# [What the task asks]
Reproduce the records from the line with "Select the number 09" to the line with "pos(1317,465)", both ends included. Leave the requests unchanged, and multiply every coordinate in the answers by 1.25, rounding to whole numbers with halves rounded up.

[BEGIN Extracted records]

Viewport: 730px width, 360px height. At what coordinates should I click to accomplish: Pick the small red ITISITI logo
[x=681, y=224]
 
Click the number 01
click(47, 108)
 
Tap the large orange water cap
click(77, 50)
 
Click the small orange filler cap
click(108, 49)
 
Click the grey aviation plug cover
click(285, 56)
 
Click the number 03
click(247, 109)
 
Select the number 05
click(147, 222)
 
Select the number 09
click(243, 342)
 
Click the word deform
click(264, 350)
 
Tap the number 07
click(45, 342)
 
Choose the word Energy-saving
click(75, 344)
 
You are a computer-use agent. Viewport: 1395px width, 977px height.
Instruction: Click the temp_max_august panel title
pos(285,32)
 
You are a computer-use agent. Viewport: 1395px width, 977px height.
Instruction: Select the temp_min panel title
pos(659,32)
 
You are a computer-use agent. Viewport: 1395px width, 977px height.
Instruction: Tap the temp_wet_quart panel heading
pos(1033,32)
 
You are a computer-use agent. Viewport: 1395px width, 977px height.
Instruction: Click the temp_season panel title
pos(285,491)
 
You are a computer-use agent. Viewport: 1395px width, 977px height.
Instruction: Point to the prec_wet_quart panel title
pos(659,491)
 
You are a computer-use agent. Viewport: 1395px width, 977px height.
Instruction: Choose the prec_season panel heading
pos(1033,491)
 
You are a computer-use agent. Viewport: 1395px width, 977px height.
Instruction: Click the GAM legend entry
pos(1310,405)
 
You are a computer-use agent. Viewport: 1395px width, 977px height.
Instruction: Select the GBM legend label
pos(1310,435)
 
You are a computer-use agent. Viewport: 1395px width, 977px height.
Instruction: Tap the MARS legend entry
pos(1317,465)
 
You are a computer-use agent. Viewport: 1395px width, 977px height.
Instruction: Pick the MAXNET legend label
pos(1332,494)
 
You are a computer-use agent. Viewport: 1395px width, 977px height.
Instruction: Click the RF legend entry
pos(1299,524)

[END Extracted records]

# [Result for this exercise]
Select the number 09
click(304, 428)
 
Click the word deform
click(330, 438)
 
Tap the number 07
click(56, 428)
 
Choose the word Energy-saving
click(94, 430)
 
You are a computer-use agent. Viewport: 1395px width, 977px height.
Instruction: Click the temp_max_august panel title
pos(356,40)
 
You are a computer-use agent. Viewport: 1395px width, 977px height.
Instruction: Select the temp_min panel title
pos(824,40)
 
You are a computer-use agent. Viewport: 1395px width, 977px height.
Instruction: Tap the temp_wet_quart panel heading
pos(1291,40)
 
You are a computer-use agent. Viewport: 1395px width, 977px height.
Instruction: Click the temp_season panel title
pos(356,614)
 
You are a computer-use agent. Viewport: 1395px width, 977px height.
Instruction: Point to the prec_wet_quart panel title
pos(824,614)
 
You are a computer-use agent. Viewport: 1395px width, 977px height.
Instruction: Choose the prec_season panel heading
pos(1291,614)
 
You are a computer-use agent. Viewport: 1395px width, 977px height.
Instruction: Click the GAM legend entry
pos(1638,506)
 
You are a computer-use agent. Viewport: 1395px width, 977px height.
Instruction: Select the GBM legend label
pos(1638,544)
 
You are a computer-use agent. Viewport: 1395px width, 977px height.
Instruction: Tap the MARS legend entry
pos(1646,581)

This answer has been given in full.